Above are some reasons why I will start the job. I'd like to hear your one.

There are multiple problems. Most of them are already solved by independent and generic plugins.
Regarding the definition of what is a project.
Given a set of files in a same directory, each file can be the unique file of a project -- I always have a tests/ directory where I host pet projects, or where I test the behaviour of the compiler. On the opposite, the files from a set of directories can be part of a same and very big project.
In the end, what really defines a project is a (leaf) "makefile" -- And why restrict ourselves to makefiles, what about scons, autotools, ant, (b)jam, aap? And BTW, Sun-Makefiles or GNU-Makefiles ?
Moreover, I don't see any point in having vim know the exact files in the current project. And even so, the well known project.vim plugin already does the job. Personally I use a local_vimrc plugin (I'm maintaining one, and I've seen two others on SF). With this plugin, I just have to drop a _vimrc_local.vim file in a directory, and what is defined in it (:mappings, :functions, variables, :commands, :settings, ...) will apply to each file under the directory -- I work on a big project having a dozen of subcomponents, each component live in its own directory, has its own makefile (not even named Makefile, nor with a name of the directory)
Regarding C++ code understanding
Every time we want to do something complex (refactorings like rename-function, rename-variable, generate-switch-from-current-variable-which-is-an-enum, ...), we need vim to have an understanding of C++. Most of the existing plugins rely on ctags. Unfortunately, ctags comprehension of C++ is quite limited -- I have already written a few advanced things, but I'm often stopped by the poor information provided by ctags. cscope is no better. Eventually, I think we will have to integrate an advanced tool like elsa/pork/ionk/deshydrata/....
NB: That's where, now, I concentrate most of my efforts.
Regarding Doxygen
I don't known how difficult it is to jump to the doxygen definition associated to a current token. The first difficulty is to understand what the cursor is on (I guess omnicppcomplete has already done a lot of work in this direction). The second difficulty will be to understand how doxygen generate the page name for each symbol from the code.

====

#### To be done
A. Answer these questions about the vim post:
(i) Which file does the writer place in a directory when using the local_vimrc plugin?
(ii) Which tool do most of the existing plugins rely on to understand C++?
(iii) Which plugin does the writer guess has already done a lot of work on understanding what the cursor is on?
B. In the vim post, take the passage starting at "In the end, what" and ending at "or GNU-Makefiles ?", and write it out with "scons" changed to "meson".
C. Which build tools does the vim post name as alternatives to makefiles?
The entries that follow have no connection to the forum post on vim and C++ projects.

====

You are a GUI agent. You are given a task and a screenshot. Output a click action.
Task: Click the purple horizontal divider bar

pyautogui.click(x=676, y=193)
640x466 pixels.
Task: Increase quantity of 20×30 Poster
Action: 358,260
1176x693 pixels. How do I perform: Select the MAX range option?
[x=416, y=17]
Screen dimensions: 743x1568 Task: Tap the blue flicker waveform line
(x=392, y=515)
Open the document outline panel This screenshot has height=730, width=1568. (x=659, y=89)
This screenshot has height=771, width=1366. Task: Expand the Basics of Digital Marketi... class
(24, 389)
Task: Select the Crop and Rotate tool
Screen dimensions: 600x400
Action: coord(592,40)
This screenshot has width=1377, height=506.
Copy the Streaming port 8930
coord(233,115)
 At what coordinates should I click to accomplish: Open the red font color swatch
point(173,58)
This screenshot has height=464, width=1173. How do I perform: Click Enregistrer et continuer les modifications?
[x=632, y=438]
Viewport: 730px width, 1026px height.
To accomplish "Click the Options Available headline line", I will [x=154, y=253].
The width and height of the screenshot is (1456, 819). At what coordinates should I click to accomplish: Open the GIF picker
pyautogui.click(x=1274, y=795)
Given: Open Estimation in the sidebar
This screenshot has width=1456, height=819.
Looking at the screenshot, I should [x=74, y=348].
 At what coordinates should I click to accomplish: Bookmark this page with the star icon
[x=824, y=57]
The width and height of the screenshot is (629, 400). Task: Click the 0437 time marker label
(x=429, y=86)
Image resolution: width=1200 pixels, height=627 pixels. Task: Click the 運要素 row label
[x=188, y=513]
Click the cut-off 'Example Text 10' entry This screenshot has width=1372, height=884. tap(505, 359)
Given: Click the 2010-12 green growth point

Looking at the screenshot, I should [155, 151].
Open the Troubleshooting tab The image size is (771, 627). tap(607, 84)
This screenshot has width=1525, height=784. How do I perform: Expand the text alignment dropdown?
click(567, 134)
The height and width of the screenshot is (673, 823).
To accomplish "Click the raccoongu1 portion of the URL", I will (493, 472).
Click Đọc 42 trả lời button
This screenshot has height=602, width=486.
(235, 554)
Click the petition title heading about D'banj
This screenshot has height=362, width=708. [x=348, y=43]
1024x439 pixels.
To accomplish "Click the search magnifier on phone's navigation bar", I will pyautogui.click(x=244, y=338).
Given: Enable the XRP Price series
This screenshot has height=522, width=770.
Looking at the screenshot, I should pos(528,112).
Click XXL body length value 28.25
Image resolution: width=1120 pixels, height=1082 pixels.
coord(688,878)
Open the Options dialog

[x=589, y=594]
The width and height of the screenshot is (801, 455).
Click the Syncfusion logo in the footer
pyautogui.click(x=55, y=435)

====

#### Complete answers
A.
(i) _vimrc_local.vim
(ii) ctags
(iii) omnicppcomplete

B.
In the end, what really defines a project is a (leaf) "makefile" -- And why restrict ourselves to makefiles, what about meson, autotools, ant, (b)jam, aap? And BTW, Sun-Makefiles or GNU-Makefiles ?

C. scons, autotools, ant, (b)jam, aap